Day 22: Long Haul to South Dakota

Today was D-Day, and by that I mean the sad departure from the Four Seasons.  The bellman took down our luggage and I was just relieved my stuffed outside suitcase pocket didn’t burst open and spill out the contents all over the lobby floor, which were all random soaps I’ve collected on this trip and, of course, every last L’Occitane product from the room.  That would have been a bit embarrassing, even for a gal clutching her plastic WWF luggage.

I’d like to take a moment to thank our dear friends J & J, who helped make this extravagant and highly memorable stay possible.  It was an amazing gift and we enjoyed every single moment.  As a matter of fact, when we were in the car and rolling away from the hotel, Jim commented that he doesn’t think anyone else on the planet enjoys the Four Seasons (and every last amenity) as much as I do.  So thank you, thank you, thank you.

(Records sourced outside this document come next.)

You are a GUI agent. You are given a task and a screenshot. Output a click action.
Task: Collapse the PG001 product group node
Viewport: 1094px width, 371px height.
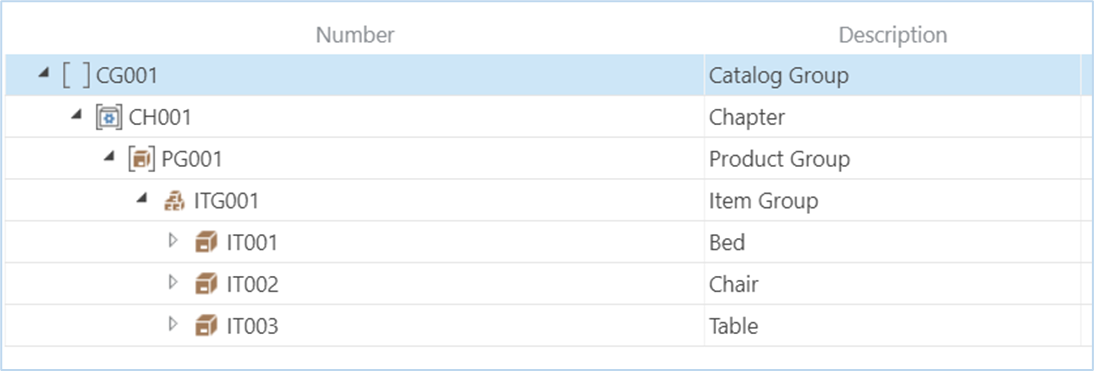click(110, 157)
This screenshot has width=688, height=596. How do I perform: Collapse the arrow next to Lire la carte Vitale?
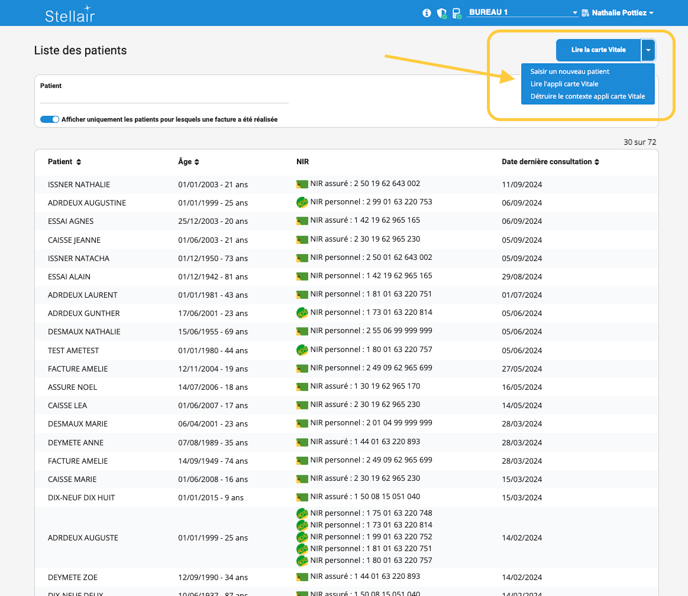pyautogui.click(x=649, y=50)
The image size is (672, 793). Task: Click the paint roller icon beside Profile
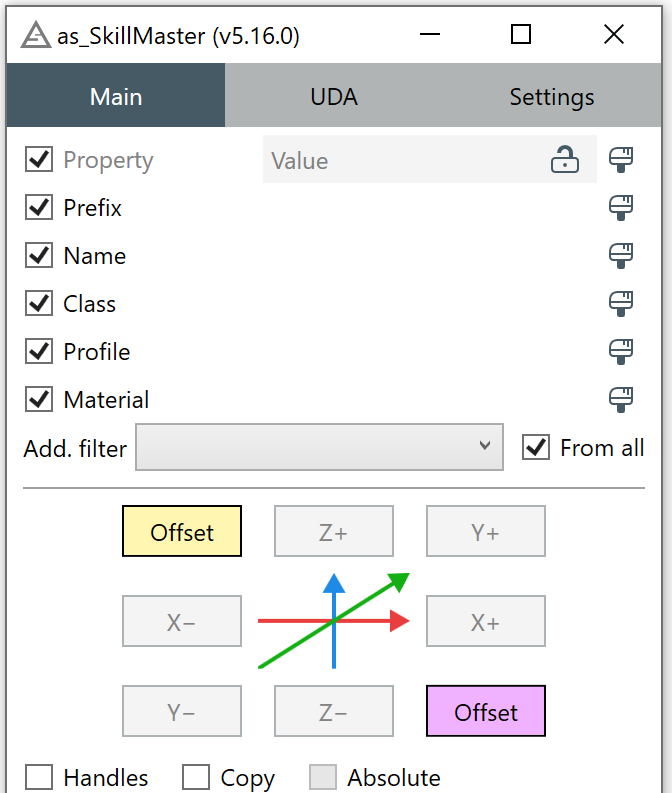coord(621,352)
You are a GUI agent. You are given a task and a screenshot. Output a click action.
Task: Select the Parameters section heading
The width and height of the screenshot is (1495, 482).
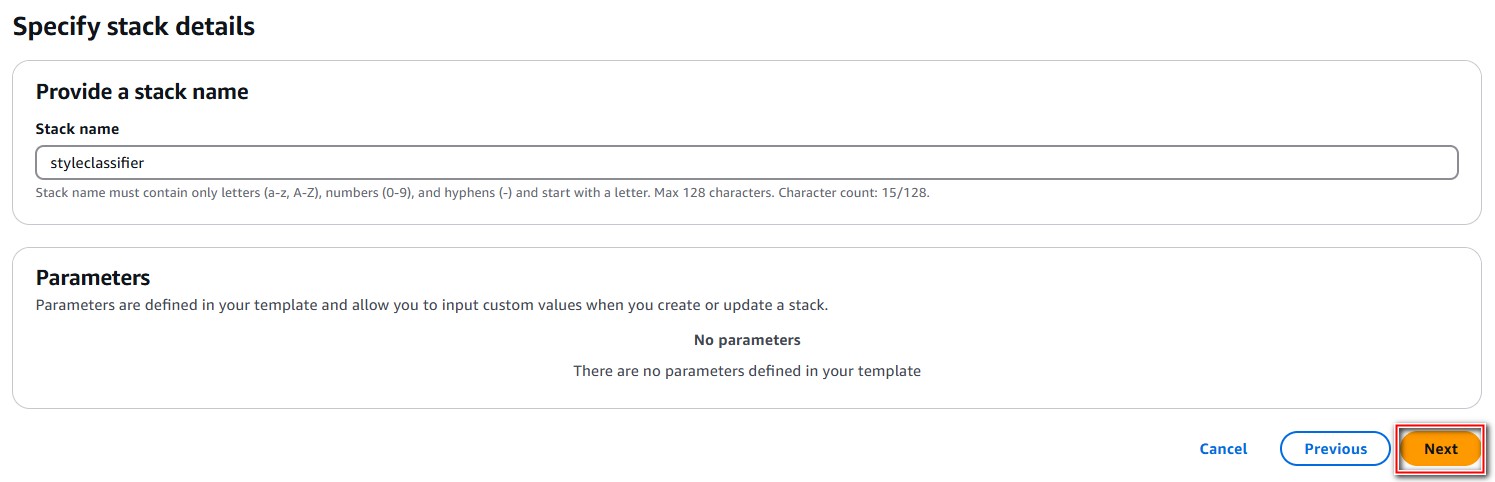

We headed back onto I-70 eastbound, back up and over Vail Pass and then Loveland Pass, which was a wicked 11,990 feet.  A lot of the snow had been cleared but it was still coming down, making for icy and slushy conditions.  Jim once again did a great job and soon we were coming out of the Rockies and back down to more suitable elevations.  It really felt good to have our feet back on the ground after being lofted into the sky for a few days.

The route we drove to get us to the Black Hills area of South Dakota took us up the far eastern edge of Wyoming for a good distance.  WY is only missing the ‘H’ to ask the question on everyone’s mind:  why live here?  Oh, surely I jest, I’m sure it’s rife with lovely qualities, but you can definitely tell it is the least populated state in the Union.  We would drive for loooooong stretches of road without seeing a house, a town, or even cattle.  It was nothing but tumbleweeds as far as the eye could see.

Speaking of tumbleweeds, wind speeds today reached 40 mph along the corridor we drove and we saw a fair amount of tumbleweeds blowing across the road and over fences without abandon.  This brought about a whole new set of questions, such as Where do they go?  I mean, I’ve never seen any in Washington, DC, so they must reach their demise well before that.  But where?  Is there a huge tumbleweed pileup problem east of Wyoming?  Is there a tumbleweed season?  Very perplexing, these tumbleweeds.

We continued on through Wyoming, cutting east through a county that appeared on the map to have more unpaved roads than paved roads.  That is the county I’d like to be in charge of, as you could probably make a homemade apple pie for each of your constituents and win the election handily.

As we headed east into South Dakota we could see for miles and miles and I’m pretty sure on a clear day you can see Chicago, too.  Eventually we made it to Hot Springs, SD, a town in the southern portion of the Black Hills.  We checked into the Best Western Sundowner Inn and put together our plan for the next day, as our trip is winding down and we need to maximize our sightseeing.  This was a sobering thought, but we plan on making the most of the time we have left and proceed along making memory after memory.